La mise en garde est claire : le juge ne délègue pas son raisonnement à un algorithme. La justice prédictive est une tentation dangereuse. Une décision n’est pas juste parce qu’elle est calculée, mais parce qu’elle est humaine, contextualisée, éclairée par l’écoute, la compréhension et parfois même par l’émotion maîtrisée. Autrement, pourquoi plaiderait-on ? Pourquoi confronterait-on les thèses, les preuves, les récits ? L’acte de juger ne se réduit pas à une équation.
Le rappel est d’autant plus salutaire que certaines zones du procès pénal demeurent extrêmement sensibles. La phase de poursuite, le recours au mandat de dépôt, la détention provisoire ne relèvent ni d’une automatisation ni d’une logique de flux. Elles engagent la liberté, la dignité, parfois la vie sociale entière d’un justiciable. Le numérique peut aider à mieux suivre, à mieux contrôler, à mieux alerter. Il ne doit jamais servir d’alibi à la facilité ou à la déresponsabilisation.
Pour autant, refuser le numérique serait une faute historique. Les exemples africains cités, du Kenya au Rwanda, montrent que la digitalisation peut réduire les délais, limiter certaines corruptions silencieuses et améliorer l’accès à la justice. Le contentieux de l’état civil, chronophage et budgétivore, illustre parfaitement ce que l’archaïsme coûte en temps, en argent et en insécurité juridique. Là encore, la technologie est un levier, non une fin.

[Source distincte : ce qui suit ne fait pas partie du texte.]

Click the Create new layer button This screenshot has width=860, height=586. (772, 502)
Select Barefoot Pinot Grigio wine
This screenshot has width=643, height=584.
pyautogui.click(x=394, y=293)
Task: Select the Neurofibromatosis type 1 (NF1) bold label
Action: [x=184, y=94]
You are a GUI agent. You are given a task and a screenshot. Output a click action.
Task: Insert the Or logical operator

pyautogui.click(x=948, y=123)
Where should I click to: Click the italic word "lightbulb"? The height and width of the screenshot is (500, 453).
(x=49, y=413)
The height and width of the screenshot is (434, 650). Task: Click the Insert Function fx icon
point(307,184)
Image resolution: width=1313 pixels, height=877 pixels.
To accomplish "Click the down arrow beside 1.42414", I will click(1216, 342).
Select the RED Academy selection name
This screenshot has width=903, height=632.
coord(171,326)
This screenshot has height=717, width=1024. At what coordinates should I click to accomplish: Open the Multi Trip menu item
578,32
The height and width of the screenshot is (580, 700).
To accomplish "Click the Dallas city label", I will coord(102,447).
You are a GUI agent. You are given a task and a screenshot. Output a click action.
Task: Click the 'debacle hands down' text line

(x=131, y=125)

La vérité, c’est que le juge d’aujourd’hui est appelé à être à la fois juge du numérique et juge dans le numérique. Une position inconfortable, exigeante, qui suppose une formation continue solide, des textes adaptés, des infrastructures sécurisées et une vigilance éthique de tous les instants. La modernisation ne peut réussir sans Palais de justice adaptés, sans connectivité fiable, sans équipements sécurisés, sans ressources humaines formées et protégées.
Au fond, cette rentrée judiciaire pose une question plus large : la justice sénégalaise saura-t-elle réussir sa mue sans perdre son âme ? Le Président répond par la vision et l’engagement politique. Le Barreau répond par la vigilance et la mémoire des principes. Entre les deux, le juge est appelé à tenir la ligne de crête, celle qui sépare l’efficacité de la précipitation, l’innovation de la déshumanisation, la modernité de l’abdication.
Le numérique est une épreuve de vérité pour la justice. Il révélera soit sa capacité à se réinventer tout en restant fidèle à sa mission fondamentale, soit ses fragilités les plus profondes. Dans cette équation, une certitude demeure : la justice ne sera jamais un simple service administratif, encore moins un produit technologique. Elle restera, quoi qu’il advienne, un acte de souveraineté rendu au nom du peuple, par des femmes et des hommes responsables, indépendants et pleinement conscients du poids de leurs décisions.
Et c’est à cette condition, et à cette condition seulement, que la promesse républicaine pourra être tenue.